The retina at the back of the eye is essential for all vision. Each layer of cells in this tissue serves a specific purpose. As we prepare for Age-Related Macular Degeneration Awareness Month in February, a closer look at the layers of the retina and their function.
Layers of the Retina
Choroid – This is made up of a layer of blood vessels that supply oxygen and nutrients to the retina. Defect in the CHM gene can cause choroideremia, leaky blood vessels can expand in the retina causing wet age-related macular degeneration (AMD) and diabetic retinopathy.
Retinal pigment epithelium – This is a single layer of cells that provide essential nutrition and waste removal for the photoreceptor cells. Accumulation of waste can lead to AMD and Stargardt disease.
Photorecptors – This is where the rods and cones are located that convert light into electrical signals. Rods help you with night and peripheral vision. Cones are more concentrated in the macula (the central part of the retina) and proved central and color vision. Death of the rods can cause vision loss called retinitis pigmentosa, while AMD is the loss of central vision.
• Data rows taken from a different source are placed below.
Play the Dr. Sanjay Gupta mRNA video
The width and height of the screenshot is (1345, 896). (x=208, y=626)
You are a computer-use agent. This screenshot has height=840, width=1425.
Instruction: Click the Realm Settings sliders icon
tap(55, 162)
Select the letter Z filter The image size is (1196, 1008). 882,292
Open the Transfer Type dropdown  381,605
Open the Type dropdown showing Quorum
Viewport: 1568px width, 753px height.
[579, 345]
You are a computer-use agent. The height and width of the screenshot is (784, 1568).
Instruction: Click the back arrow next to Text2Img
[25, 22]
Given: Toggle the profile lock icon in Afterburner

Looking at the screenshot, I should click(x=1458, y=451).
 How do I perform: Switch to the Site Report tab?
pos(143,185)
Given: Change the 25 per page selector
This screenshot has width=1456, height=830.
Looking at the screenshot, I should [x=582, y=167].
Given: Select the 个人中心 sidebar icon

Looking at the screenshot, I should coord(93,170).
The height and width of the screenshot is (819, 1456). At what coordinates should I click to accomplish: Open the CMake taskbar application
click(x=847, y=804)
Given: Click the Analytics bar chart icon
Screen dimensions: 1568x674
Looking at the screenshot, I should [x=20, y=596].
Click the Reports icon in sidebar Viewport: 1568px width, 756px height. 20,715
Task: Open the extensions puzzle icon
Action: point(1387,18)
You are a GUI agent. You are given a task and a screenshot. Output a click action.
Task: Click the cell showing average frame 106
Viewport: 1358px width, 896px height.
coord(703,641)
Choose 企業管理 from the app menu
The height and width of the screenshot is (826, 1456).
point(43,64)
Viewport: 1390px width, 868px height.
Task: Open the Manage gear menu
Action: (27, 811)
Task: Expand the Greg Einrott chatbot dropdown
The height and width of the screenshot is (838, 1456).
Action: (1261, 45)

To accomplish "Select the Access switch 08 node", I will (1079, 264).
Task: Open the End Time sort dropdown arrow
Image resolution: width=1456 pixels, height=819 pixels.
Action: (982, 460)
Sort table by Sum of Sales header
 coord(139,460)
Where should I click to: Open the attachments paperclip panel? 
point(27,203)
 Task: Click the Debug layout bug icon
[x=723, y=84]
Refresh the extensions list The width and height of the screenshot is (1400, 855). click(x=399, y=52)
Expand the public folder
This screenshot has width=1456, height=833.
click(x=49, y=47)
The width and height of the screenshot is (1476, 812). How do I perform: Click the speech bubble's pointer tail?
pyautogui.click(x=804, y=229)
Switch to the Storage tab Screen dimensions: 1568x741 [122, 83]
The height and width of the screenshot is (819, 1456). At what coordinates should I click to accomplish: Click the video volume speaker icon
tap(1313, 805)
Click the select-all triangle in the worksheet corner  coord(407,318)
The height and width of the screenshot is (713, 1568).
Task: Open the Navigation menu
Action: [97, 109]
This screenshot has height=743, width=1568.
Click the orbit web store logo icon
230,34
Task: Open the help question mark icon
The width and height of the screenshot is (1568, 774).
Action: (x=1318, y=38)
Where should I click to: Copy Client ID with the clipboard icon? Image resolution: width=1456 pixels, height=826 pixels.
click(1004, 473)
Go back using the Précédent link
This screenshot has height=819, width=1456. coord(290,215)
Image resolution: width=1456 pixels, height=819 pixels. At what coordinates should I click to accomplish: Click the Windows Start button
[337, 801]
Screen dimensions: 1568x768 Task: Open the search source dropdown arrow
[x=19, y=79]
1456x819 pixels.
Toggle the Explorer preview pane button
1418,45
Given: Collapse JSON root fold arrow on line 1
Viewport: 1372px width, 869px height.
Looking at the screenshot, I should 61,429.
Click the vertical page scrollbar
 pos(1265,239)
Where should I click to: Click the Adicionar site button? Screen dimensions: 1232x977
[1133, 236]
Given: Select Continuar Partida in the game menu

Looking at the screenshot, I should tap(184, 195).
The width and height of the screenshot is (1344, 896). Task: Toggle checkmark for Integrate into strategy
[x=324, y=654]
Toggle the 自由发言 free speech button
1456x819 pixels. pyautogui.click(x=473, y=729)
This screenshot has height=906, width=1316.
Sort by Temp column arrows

Horizontal cells – These cells are connect to the photoreceptors that surround the bipolar connected photoreceptor cells and help the help integrate and regulate the input from multiple photoreceptor cells, increasing your visual acuity.
Bipolar cells – The dependence of each layer of the retina on each other is exemplified here. These cells take the electrical information from the photoreceptor cells and pass it along to other retinal cells.
Ganglion cells – These cells extend to form an optic nerve that conveys information to the brain and take the electrical information from the bipolar cells and process it to determine shapes, contrast and color. Glaucoma vision loss results from high intraocular pressure that affects the optic nerve, interrupting the signals to the brain.